--- start SUPPLIED MATERIAL ---
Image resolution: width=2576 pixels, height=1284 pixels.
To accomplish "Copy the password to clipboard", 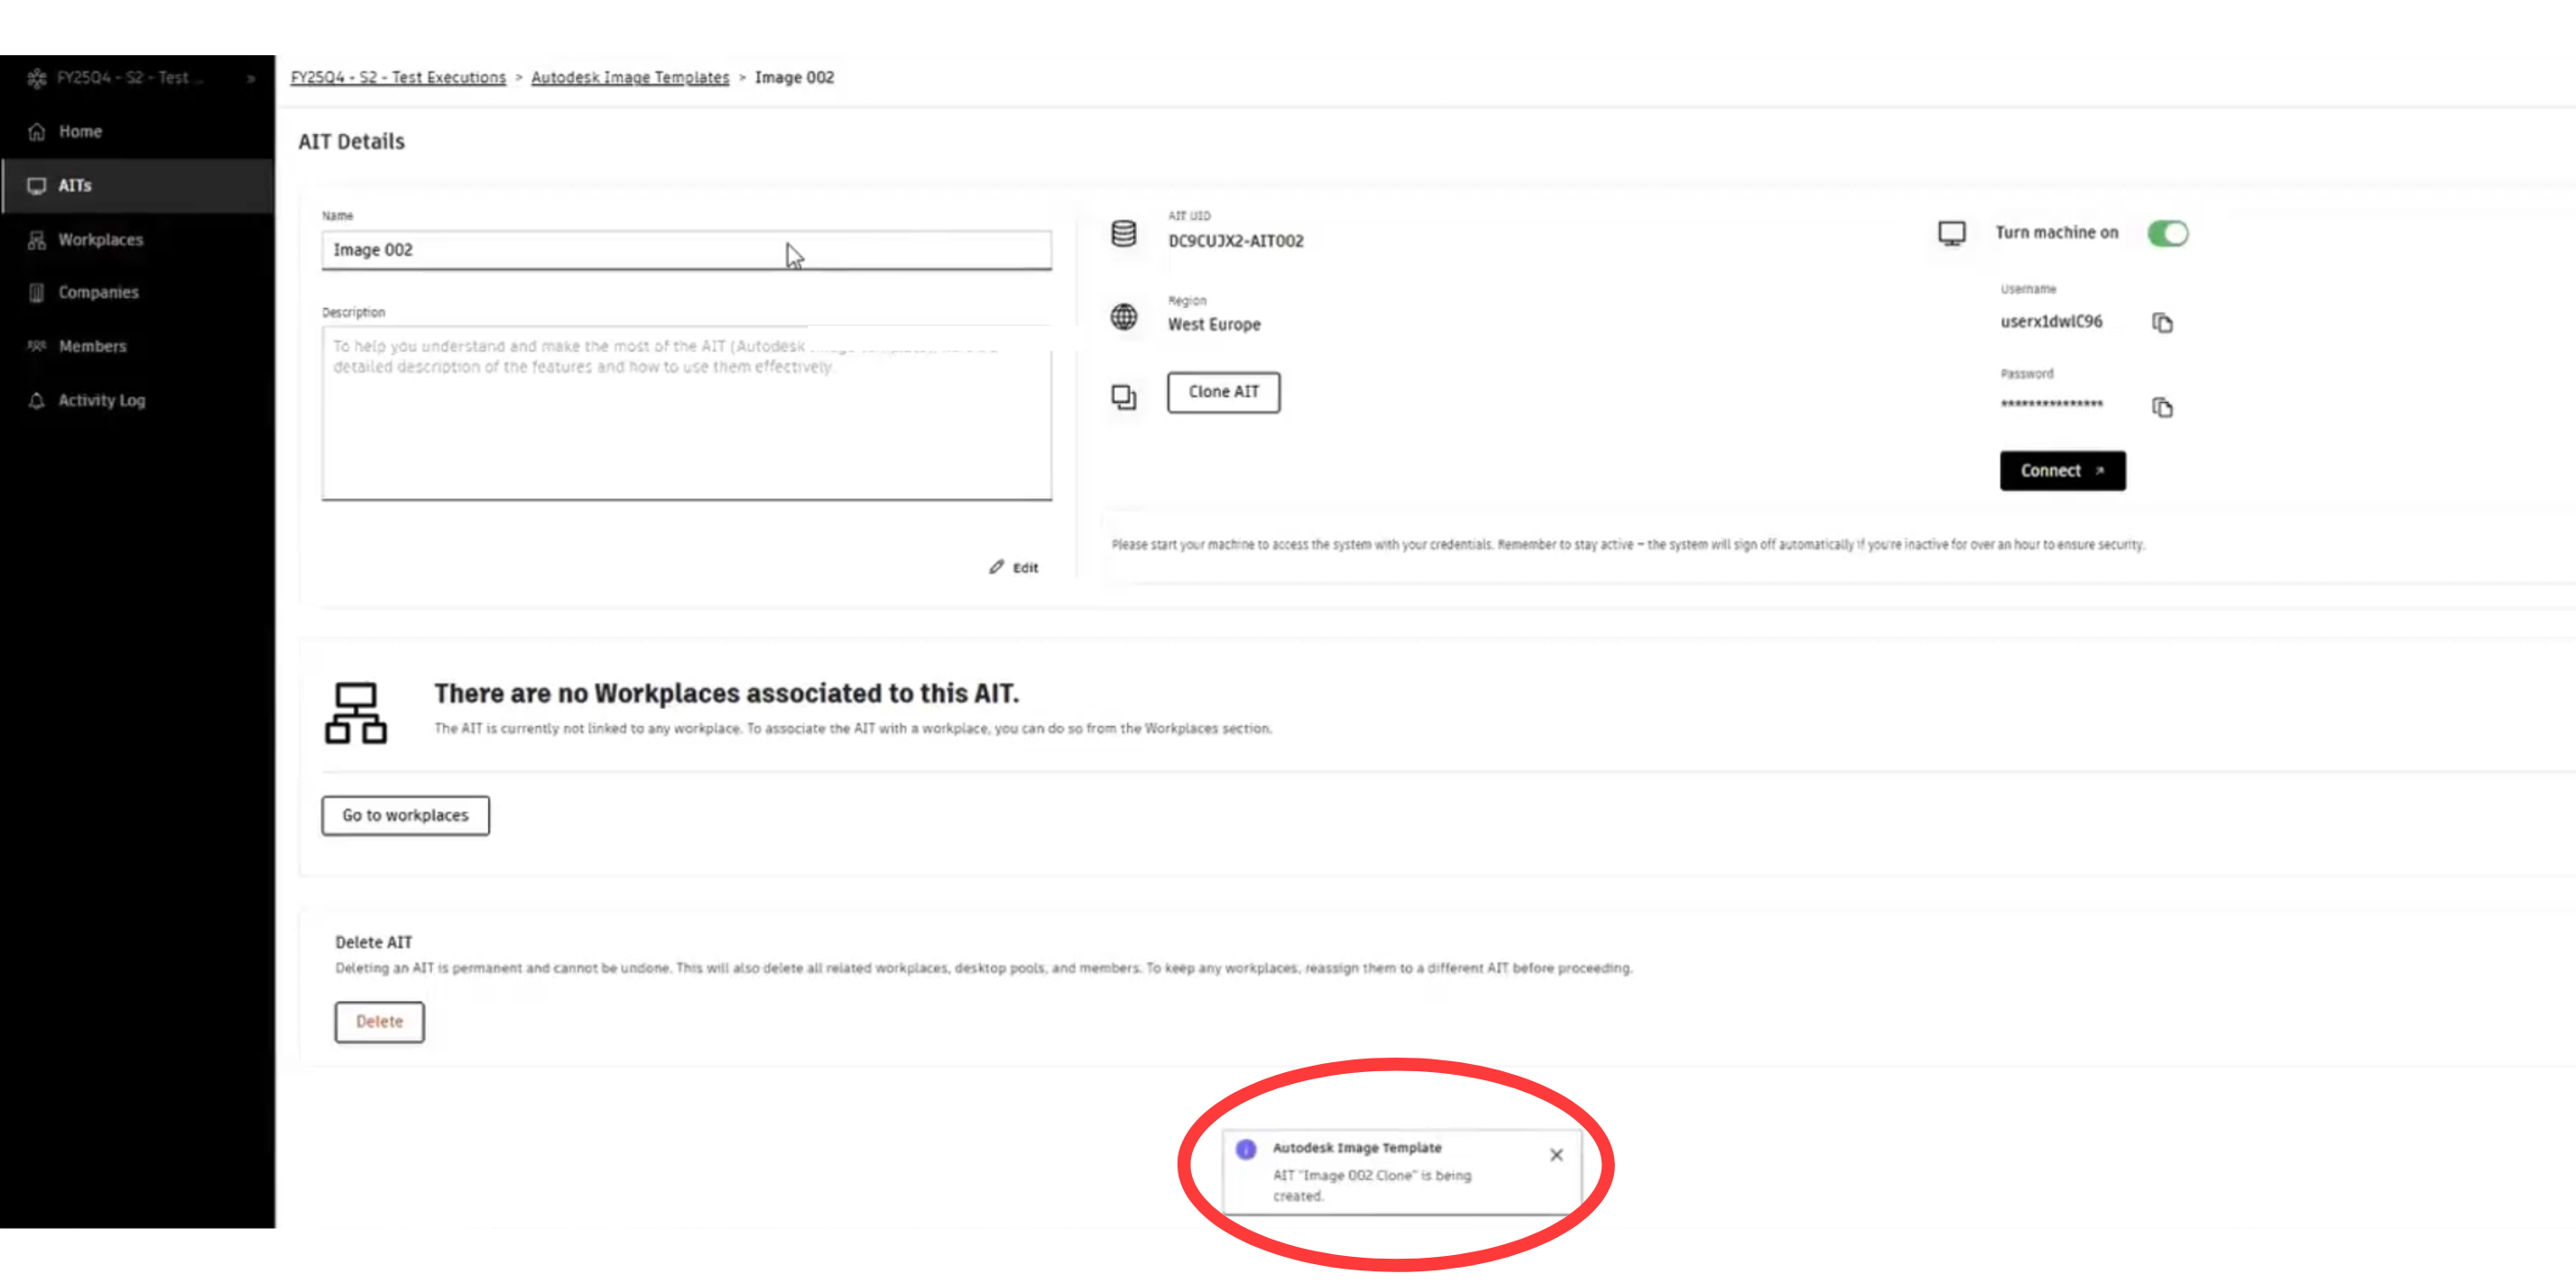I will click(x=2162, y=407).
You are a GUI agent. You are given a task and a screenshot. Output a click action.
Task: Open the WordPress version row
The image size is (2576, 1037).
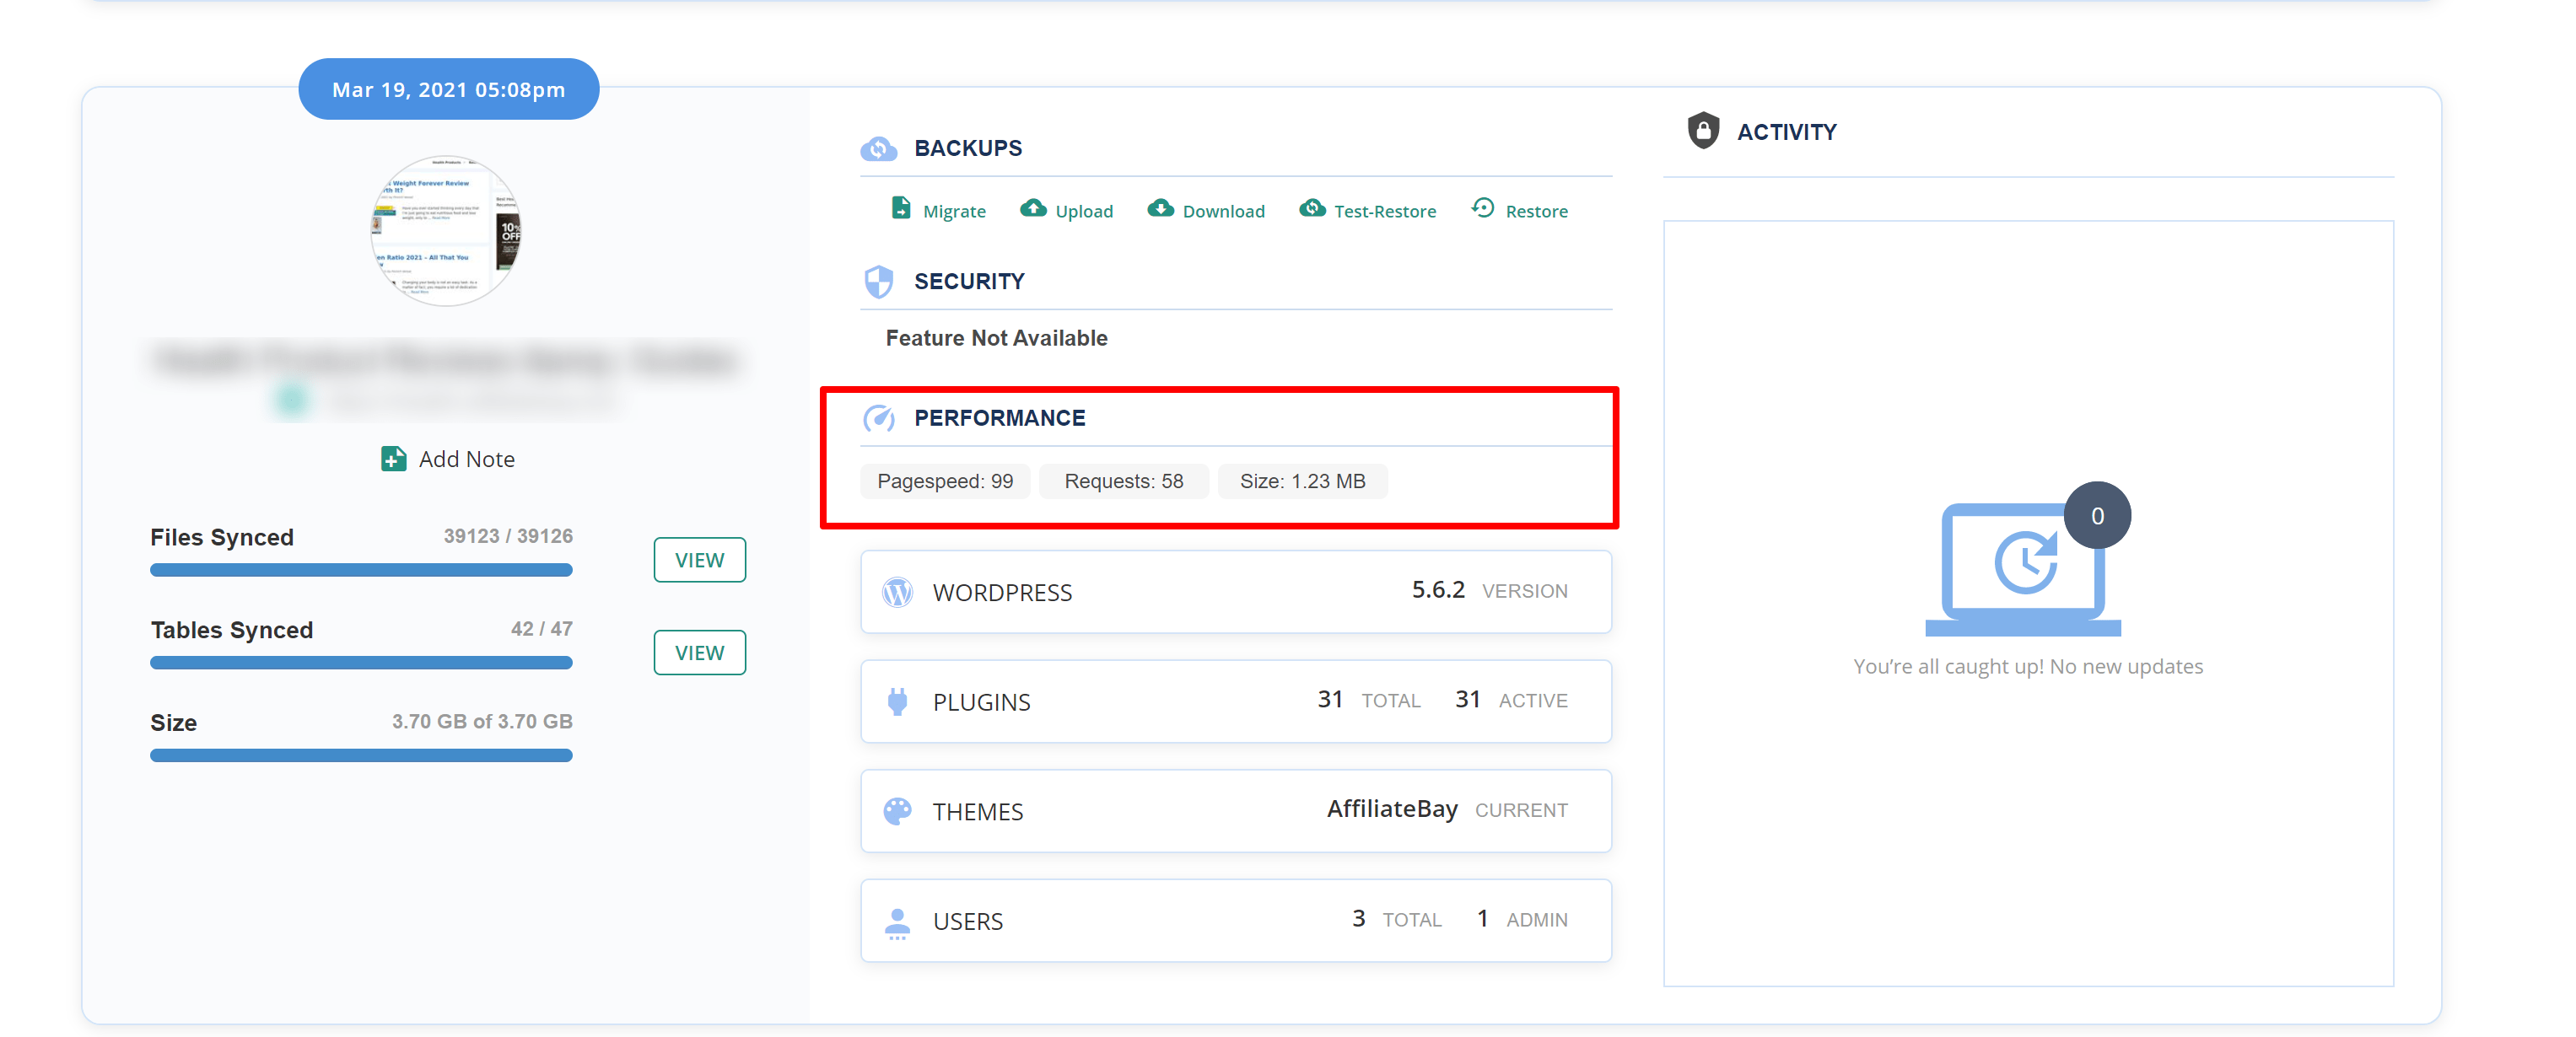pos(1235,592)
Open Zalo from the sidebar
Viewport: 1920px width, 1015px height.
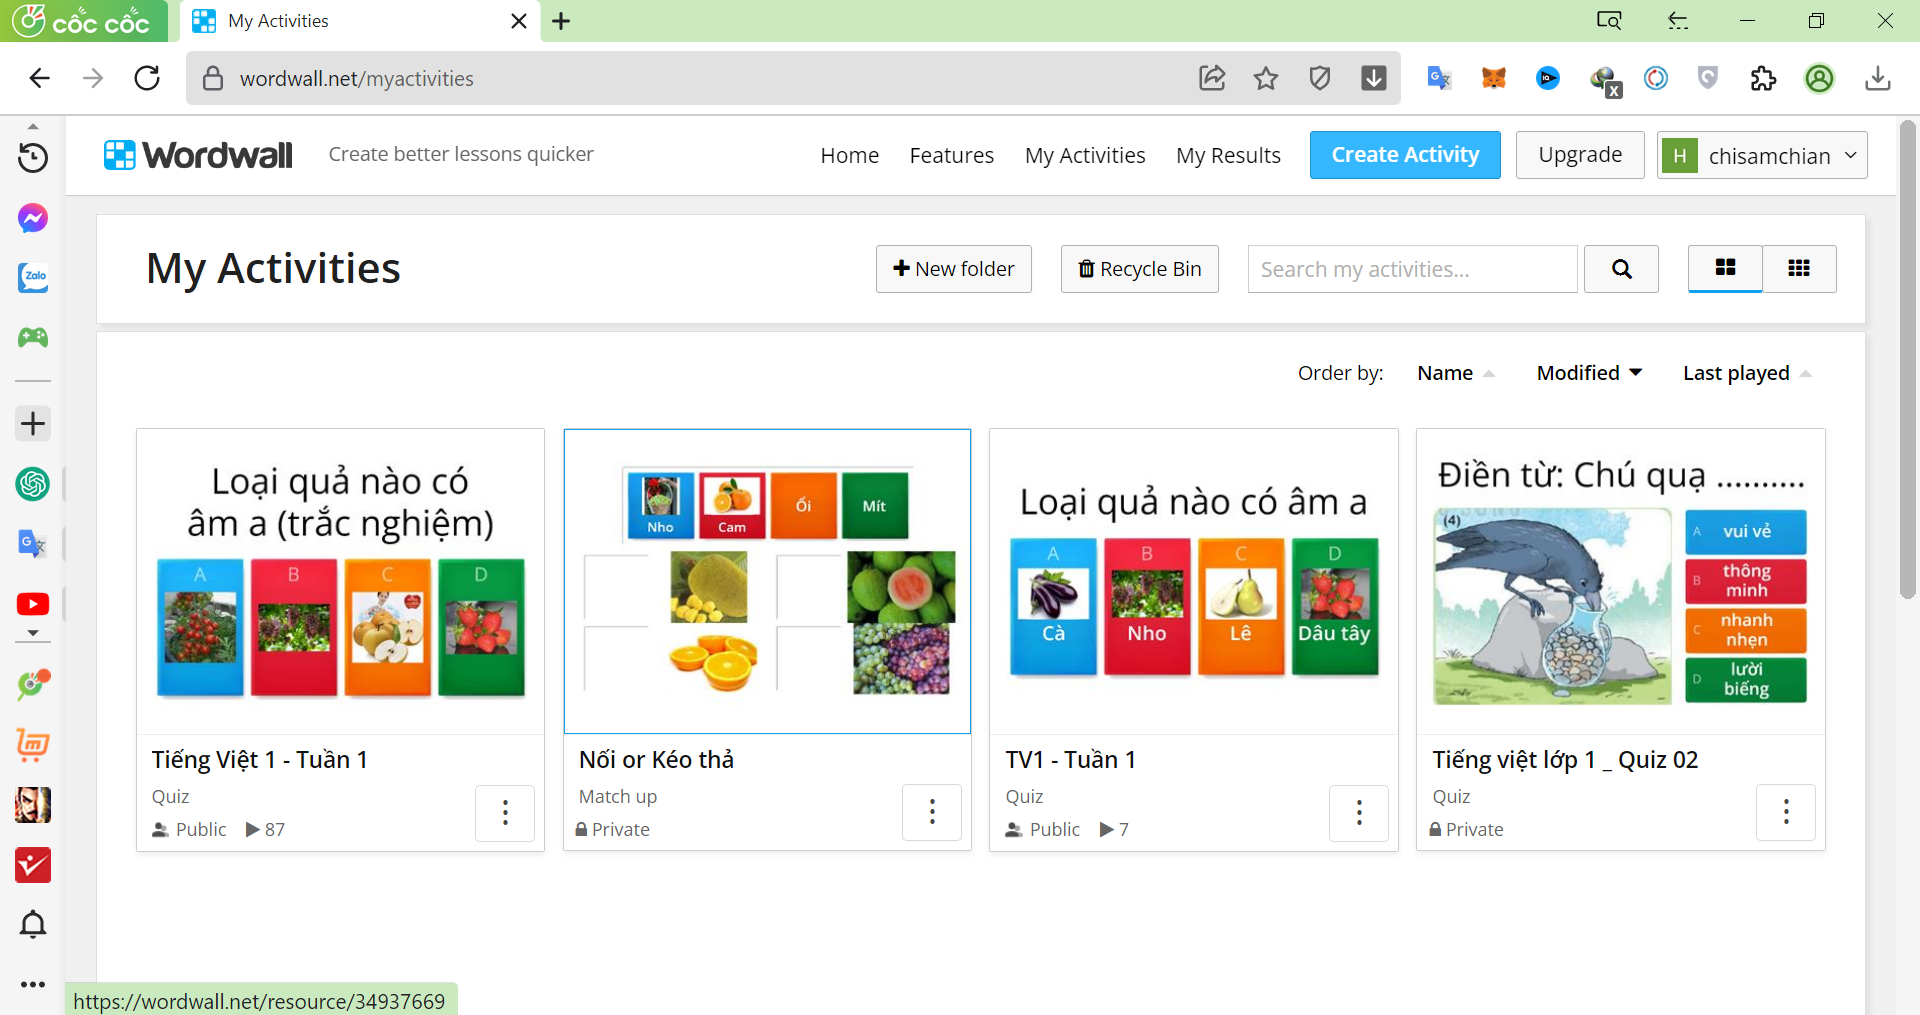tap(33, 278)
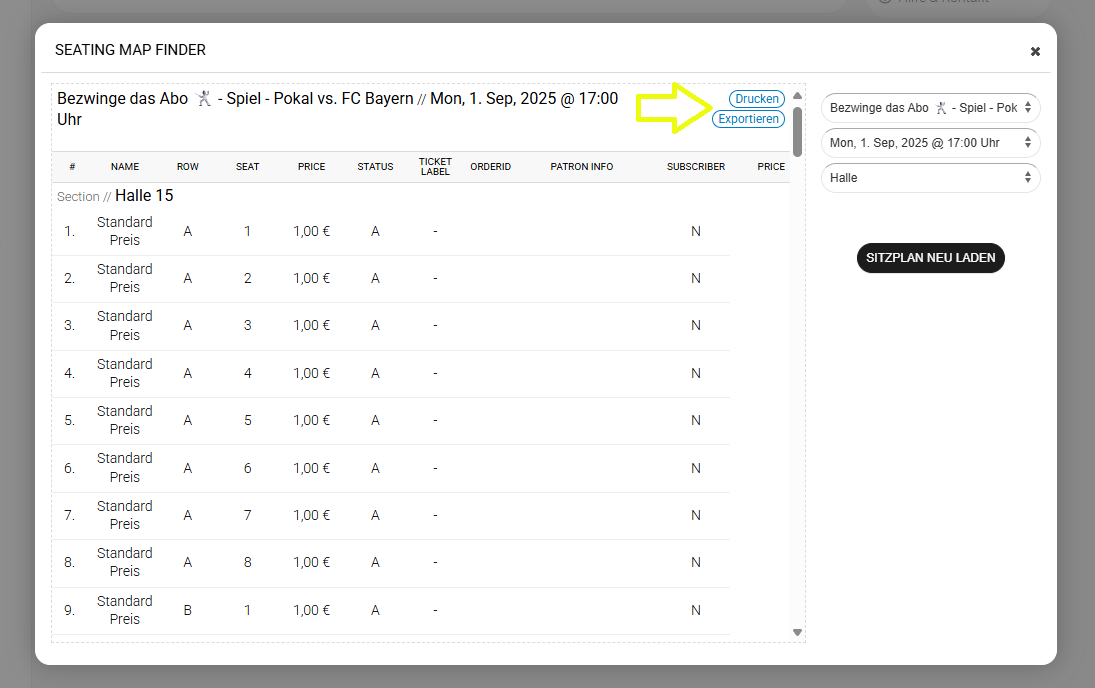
--- end SUPPLIED MATERIAL ---
Convert the data, from the line containing "You are a GUI" through the end of the data, into a two-column CSV with the columns instruction and response. Each row should pair one instruction with its response, with each value in a single quoted field and line breaks replaced by spaces, and with the pictures left out.

instruction,response
"You are a GUI agent. You are given a task and a screenshot. Output a click action. Task: Open the WordPress version row The image size is (2576, 1037).","pos(1235,592)"
"Open Zalo from the sidebar Viewport: 1920px width, 1015px height.","tap(33, 278)"